Your back isn't supposed to by at like 90 degrees to the floor is it? I lean forward a bit but I'm not too hunched over or anything.




> _*Originally posted by firestorm *_
> Hard to say.  I have an existing lower back problem and just standing straight up with heavy weight on my back causes me serious back pain.  You could have a weak lower back or a hidden injury.  Chances are that your probably leaning forward while squating.
> Is the pain moreso muscular or skelital. Are you feeling these pains on the sides of your spine or on the spine itself?


----------



## firestorm (Dec 10, 2002)

No you should keep your back straight. 
Hints:  Concentrate on pushing your chest out. 
Your Head up.  Find a focus  point on a wall in front of you higher then you while your standing.  When you go down you should actually be looking up a bit.  Don't look at the ceiling above you, straight ahead or down.


----------



## Max. Q (Dec 10, 2002)

From another post..



> _*Originally posted by Fit Freak *_
> correct form on squats in NEVER a flat back...should be arched!


----------



## firestorm (Dec 10, 2002)

ok let me reword it.  Using the word straight was incorrect as MaxQ stated.   Keeping your Chest out Head up will automatically arch your back. Your ass goes outwards as you go down.  If you keep the chest out throughout the movement you can't help but arch the back.


----------



## Max. Q (Dec 10, 2002)

> _*Originally posted by firestorm *_
> ok let me reword it.  Using the word straight was incorrect as MaxQ stated.   Keeping your Chest out Head up will automatically arch your back. Your ass goes outwards as you go down.  If you keep the chest out throughout the movement you can't help but arch the back.
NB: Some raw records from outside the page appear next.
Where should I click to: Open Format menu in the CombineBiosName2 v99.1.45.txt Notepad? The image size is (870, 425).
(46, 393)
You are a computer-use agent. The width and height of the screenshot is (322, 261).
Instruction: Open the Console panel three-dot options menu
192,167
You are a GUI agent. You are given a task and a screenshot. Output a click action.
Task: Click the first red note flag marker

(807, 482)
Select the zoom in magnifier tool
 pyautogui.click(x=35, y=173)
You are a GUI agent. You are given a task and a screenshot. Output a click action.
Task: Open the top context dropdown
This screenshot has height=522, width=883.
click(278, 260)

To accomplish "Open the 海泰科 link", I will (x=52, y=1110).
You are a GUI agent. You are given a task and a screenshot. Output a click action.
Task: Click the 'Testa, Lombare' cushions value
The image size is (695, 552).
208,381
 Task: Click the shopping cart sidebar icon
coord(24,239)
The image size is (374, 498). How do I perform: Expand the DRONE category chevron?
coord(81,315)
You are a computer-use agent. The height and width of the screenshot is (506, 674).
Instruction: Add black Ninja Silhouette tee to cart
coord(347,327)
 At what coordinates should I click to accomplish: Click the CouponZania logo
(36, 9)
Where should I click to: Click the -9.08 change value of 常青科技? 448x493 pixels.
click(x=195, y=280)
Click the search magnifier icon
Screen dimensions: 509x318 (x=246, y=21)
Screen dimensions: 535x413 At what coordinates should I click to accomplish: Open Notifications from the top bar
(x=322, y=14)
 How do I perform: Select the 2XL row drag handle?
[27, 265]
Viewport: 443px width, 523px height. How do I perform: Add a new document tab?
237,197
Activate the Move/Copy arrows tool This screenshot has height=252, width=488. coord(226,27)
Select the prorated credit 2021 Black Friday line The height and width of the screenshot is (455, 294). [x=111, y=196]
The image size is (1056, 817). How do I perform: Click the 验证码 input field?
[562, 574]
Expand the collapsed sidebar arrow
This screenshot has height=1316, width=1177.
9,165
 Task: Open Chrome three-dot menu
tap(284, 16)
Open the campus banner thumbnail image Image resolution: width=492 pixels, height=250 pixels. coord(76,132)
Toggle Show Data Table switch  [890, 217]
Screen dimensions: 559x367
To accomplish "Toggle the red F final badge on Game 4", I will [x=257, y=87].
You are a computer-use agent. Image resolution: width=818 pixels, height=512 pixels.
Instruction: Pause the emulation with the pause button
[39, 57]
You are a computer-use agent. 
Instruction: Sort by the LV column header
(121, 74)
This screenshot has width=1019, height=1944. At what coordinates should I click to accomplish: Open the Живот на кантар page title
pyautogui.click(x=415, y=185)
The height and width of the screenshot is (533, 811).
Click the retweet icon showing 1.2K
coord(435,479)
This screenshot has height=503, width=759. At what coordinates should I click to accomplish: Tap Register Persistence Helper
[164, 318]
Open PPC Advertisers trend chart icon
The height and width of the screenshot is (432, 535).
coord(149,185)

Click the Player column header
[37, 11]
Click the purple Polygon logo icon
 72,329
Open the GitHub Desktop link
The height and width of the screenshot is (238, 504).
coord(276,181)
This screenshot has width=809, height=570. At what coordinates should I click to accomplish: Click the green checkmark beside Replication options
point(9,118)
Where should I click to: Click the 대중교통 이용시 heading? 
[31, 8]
I was always saying to keep the back flat, but was corrected by a certified trainer, the proper term is "arch". Just wanted to pass on what I learned the other day, lol. 


...so ARCH yer back when performing squats!!


----------



## firestorm (Dec 10, 2002)

Well Max give your trainer a Dollar for me. He was correct.  For some reason I pictured JAMAL Leaning Forward which would obviously strain the lower back.  I used the word "straight" out of context and not accurately stated.  thanks for clearing up my mess.


----------